As part of the new funding period starting in January 2026 of the Cluster of Excellence Bonn Center for Dependency and Slavery Studies (BCDSS), Professor Lisa Schipper (GIUB) serves as the Principal Investigator of the international research project “Path Dependency: Unpacking the Colonial Roots of Vulnerability to Climate Change”.
The project is grounded in the understanding that climate change is not only about greenhouse gas emissions, but also about failures in development, with climate change impacts being amplified by vulnerability rooted in deep-seated power inequalities. Taking a comparative case study approach, the research examines how and to what extent colonialism and subsequent colonial dependency are directly responsible for today’s climate vulnerability.
The study focuses on the legacy of different models of colonialism in Benin, Morocco, and Senegal (with reference to France), and includes a comparative case study of Ghana (with reference to Britain). Methods include qualitative interviews with key informants and development actors both within the countries and abroad (France and Britain), as well as the analysis of historical documents and archival sources.

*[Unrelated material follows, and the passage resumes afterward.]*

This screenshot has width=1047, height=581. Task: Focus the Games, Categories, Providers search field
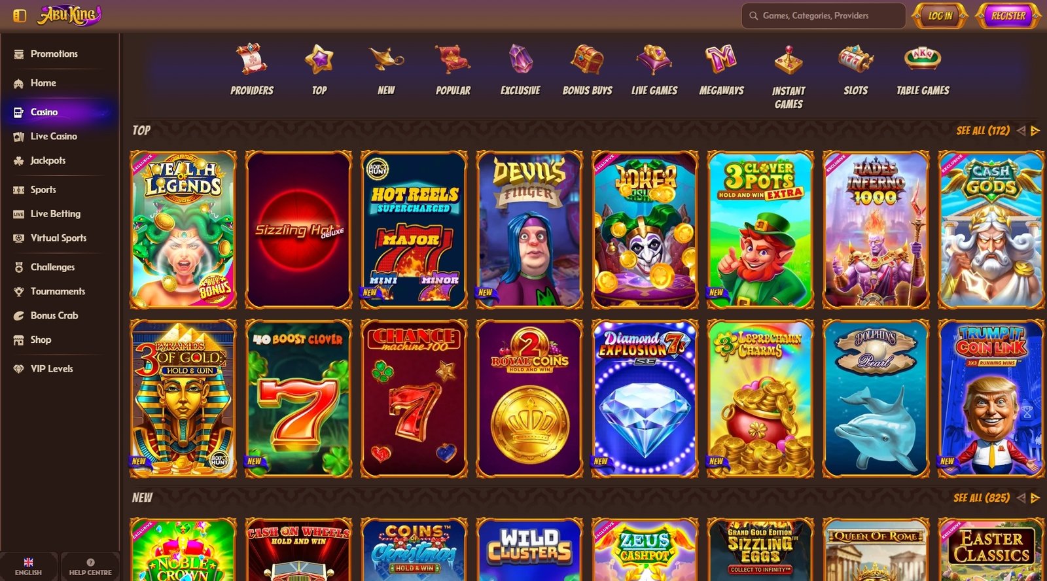[823, 16]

By tracing the colonial roots of path dependency in development, the project seeks to provide empirical evidence on how historical inequalities continue to amplify the impacts of climate change in some of the world’s most vulnerable regions.

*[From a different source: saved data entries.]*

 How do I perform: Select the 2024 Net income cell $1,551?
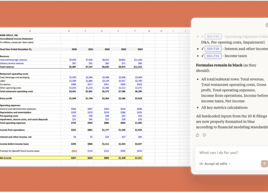[138, 158]
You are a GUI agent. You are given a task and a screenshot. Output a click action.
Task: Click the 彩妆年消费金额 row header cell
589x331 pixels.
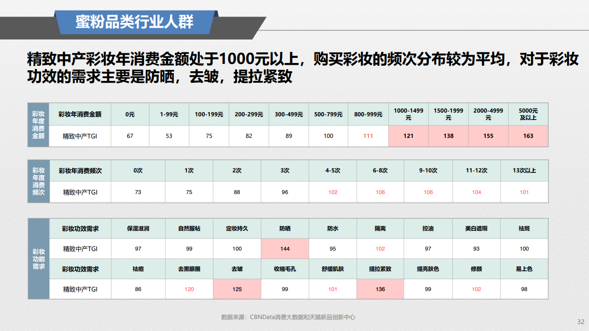[80, 114]
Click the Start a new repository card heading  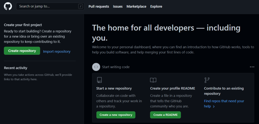(114, 88)
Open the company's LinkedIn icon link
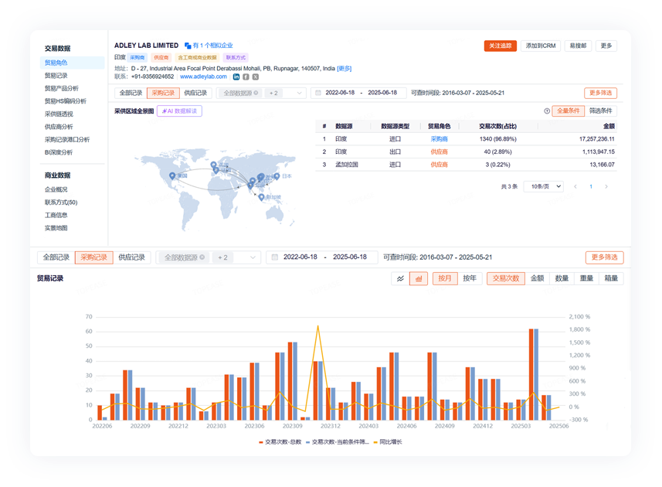The image size is (662, 487). (236, 77)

The project is funded within the framework of the Cluster of Excellence BCDSS, supported by the German federal and state governments. The BCDSS investigates profound social dependencies such as slavery, serfdom, debt bondage, and other forms of permanent dependency across epochs, regions, and cultures. Its research focus lies “beyond slavery and freedom”, aiming to overcome the binary opposition of “free” and “unfree”. Instead, the BCDSS proposes the concept of “asymmetrical dependency” to explore forms of bondage across time and space.